[OCWR] Week 8 - OpenCitations Weekly Report

Week from Sep 21 to Sep 27

Introduction

The eighth week started with the decision to change the way in which the citations are stored inside the corpus. It was decided that from now on every Citation will be identified by a sequential number (in exactly the same way as the other entities), while their OCI will be stored as an additional Identifier. This decision came from the results exposed in the report from last week, since it appears to be the best choice performance-wise. As a consequence, some modifications have been made to the codebase during the week.

Report

Various modifications to the codebase

I removed the has_next_de method from the ReferencePointer class. This method was added last week in the effort of reaching the complete compatibility with the previous external code that used to rely upon graphlib.py. It’s now necessary to update jats2oc.py for it to follow more strictly the OCDM prescriptions.

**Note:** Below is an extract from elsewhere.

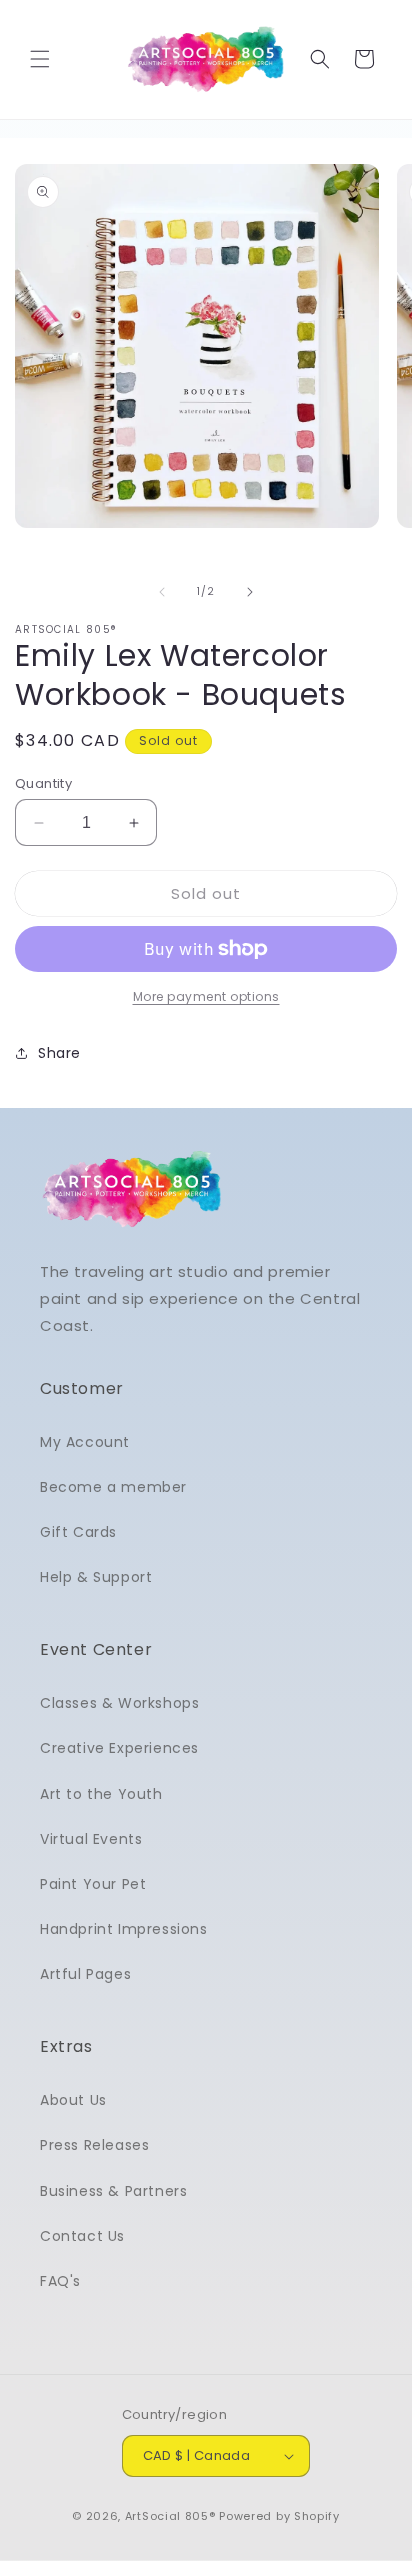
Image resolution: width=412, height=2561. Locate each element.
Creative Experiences (119, 1748)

I updated README.md with a suggestion useful to avoid getting a warning during documentation generation. I fixed a test method called test_is_context_of_rp_or_pl, in which the is_context_of_rp_or_pl method from the DiscourseElement class was invoked with an argument of the wrong datatype. I updated the OCDM.pdf file (which is downloadable from here).

I organized the modules contained inside the package in a hierarchical tree structure which better reflects the class hierarchies and is much more intuitive. Thanks to the use of __init__.py files, new ways to import the oc_ocdm classes are now available. For example, the following import statement are now fully working:

from oc_ocdm import GraphSet
from oc_ocdm.support import get_short_name
from oc_ocdm.entities import Identifier, BibliographicEntity
from oc_ocdm.entities.bibliographic import AgentRole

I removed the dependency of GraphSet from the Reporter class, which was actually unused. The reporter.py module, being not used by any other module of the package, was removed from the codebase.

Consequences of the new strategy for Citation identifiers

I opened a new GitHub issue (#8) in the opencitations/metadata repository, with the goal of adding to the OCDM the new option for the Citation identifier. Then, I had to add the missing method create_oci to the Identifier class. I updated the add_ci method from GraphSet: it now internally calls _add instead of _add_ci (which was completely removed from the class). The method _add itself had to be fixed in a part related to the instantiation of provenance entities: it’s now aligned with the new strategy for provenance text files.

I also removed the dependency of ProvSet from the ResourceFinder class, which was still missing in the codebase. To achieve this result, I had to implement the new method _retrieve_last_snapshot (together with its respective test method test_retrieve_last_snapshot) which replaces the retrieve_last_snapshot and add_prov_triples_in_filesystem methods from ResourceFinder. Previously, to find the last provenance snapshot of a particular entity, a local RDF storage file containing the data related to the entity was created (through the use of add_prov_triples_in_filesystem). Then, a SPARQL query was performed on the local file (by invoking retrieve_last_snapshot), which returned the URI of the last active snapshot of the entity. Thanks to the new strategy for the Citation identifier, it’s now possible to read the actual snapshot counter value from the prov_file_XX.txt text file, since now every entity (including citations) has its provenance counters stored in that way. This obviously results in a big performance improvement over the previous implementation. At the end of the Week 6 report, I said that:

the generate_provenance method now only takes consistently around 1 to 1.5 seconds to execute with small test data

With the changes explained before, it now only takes about 0.7 to 0.8 seconds to execute the same test!